She is a desperate woman to leave her country and be with the love of her life, money. This I say nt out of prejudice toward the Chinese at all, but because when you come from poverty andything that gives you a ticket out is wonderful. I see it all the time in China, these women falling over themselves to be with, usually old, western men, treating them like Gods...it makes my skin crawl. The western men are so deluded they think it's actually them that they fall in love with, bloody idiots.
I love Expat's response. And because the Chinese visas are a pain in the arse we are quite strict about them abusing our system. Plus she has come without her infant and so would need to prove that she has one!!

Twelvelegs · 30/06/2008 13:51

Zazette, The Chinese do frown on people having children out of wedlock for reasons of morality... it still does not make the Chinese backward, however.

CowsGoMoo · 30/06/2008 14:06

Twelvelegs, do you live in China? I have no idea what the country is like as I have never visited. Xh went to Beijing and to Shanghai with her. Apparently her family live outside of Beijing in village. She is a clever girl, not just at getting what she wants re, my husband, her baby, entry into this country but she has a degree as a teacher apparently.

Would say that my xh is deluded! He probably thought he was a right stud!!

Friend in our office have said that things are not that good between them and they are not together, just working together

Surely though if she loved her son she would have pictures of him etc, xh says she is very upset at being here without him, but she has open ended plane ticket so she cant be that upset, if she has no definite plans to go back?

She is welcome to xh, but he wont have any money left by the end of it to spend on her!! ha ha ha and the business is part mine too so she can go sod off if she thinks she is getting anything that is entitled to me and my precious kids

OP posts:
expatinscotland · 30/06/2008 14:12

More fool him, cow. Better to walk alone than badly accompanied.

*Prompt*. Copy out the forum thread above in full, word for word.

*Record set*.
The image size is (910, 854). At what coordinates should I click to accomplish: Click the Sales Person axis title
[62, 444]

...

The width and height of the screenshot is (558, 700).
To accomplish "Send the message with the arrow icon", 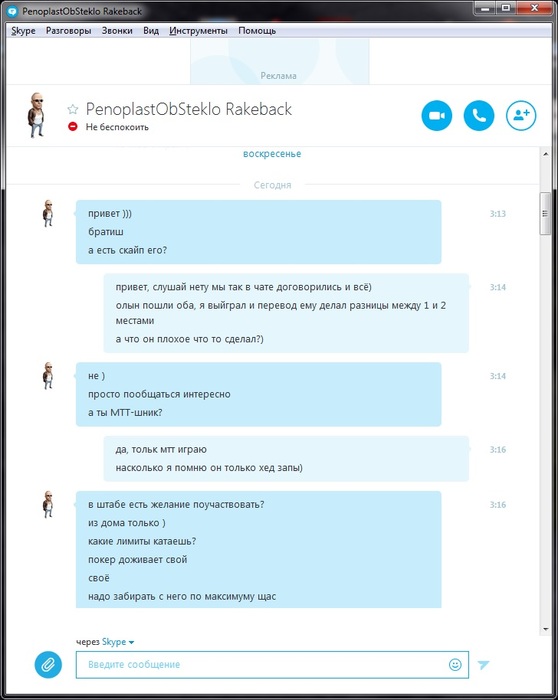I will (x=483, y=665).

---

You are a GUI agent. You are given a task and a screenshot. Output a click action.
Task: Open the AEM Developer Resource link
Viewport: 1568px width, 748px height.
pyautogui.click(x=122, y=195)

*Result below*.
She is a desperate woman to leave her country and be with the love of her life, money. This I say nt out of prejudice toward the Chinese at all, but because when you come from poverty andything that gives you a ticket out is wonderful. I see it all the time in China, these women falling over themselves to be with, usually old, western men, treating them like Gods...it makes my skin crawl. The western men are so deluded they think it's actually them that they fall in love with, bloody idiots.
I love Expat's response. And because the Chinese visas are a pain in the arse we are quite strict about them abusing our system. Plus she has come without her infant and so would need to prove that she has one!!

Twelvelegs · 30/06/2008 13:51

Zazette, The Chinese do frown on people having children out of wedlock for reasons of morality... it still does not make the Chinese backward, however.

CowsGoMoo · 30/06/2008 14:06

Twelvelegs, do you live in China? I have no idea what the country is like as I have never visited. Xh went to Beijing and to Shanghai with her. Apparently her family live outside of Beijing in village. She is a clever girl, not just at getting what she wants re, my husband, her baby, entry into this country but she has a degree as a teacher apparently.

Would say that my xh is deluded! He probably thought he was a right stud!!

Friend in our office have said that things are not that good between them and they are not together, just working together

Surely though if she loved her son she would have pictures of him etc, xh says she is very upset at being here without him, but she has open ended plane ticket so she cant be that upset, if she has no definite plans to go back?

She is welcome to xh, but he wont have any money left by the end of it to spend on her!! ha ha ha and the business is part mine too so she can go sod off if she thinks she is getting anything that is entitled to me and my precious kids

OP posts:
expatinscotland · 30/06/2008 14:12

More fool him, cow. Better to walk alone than badly accompanied.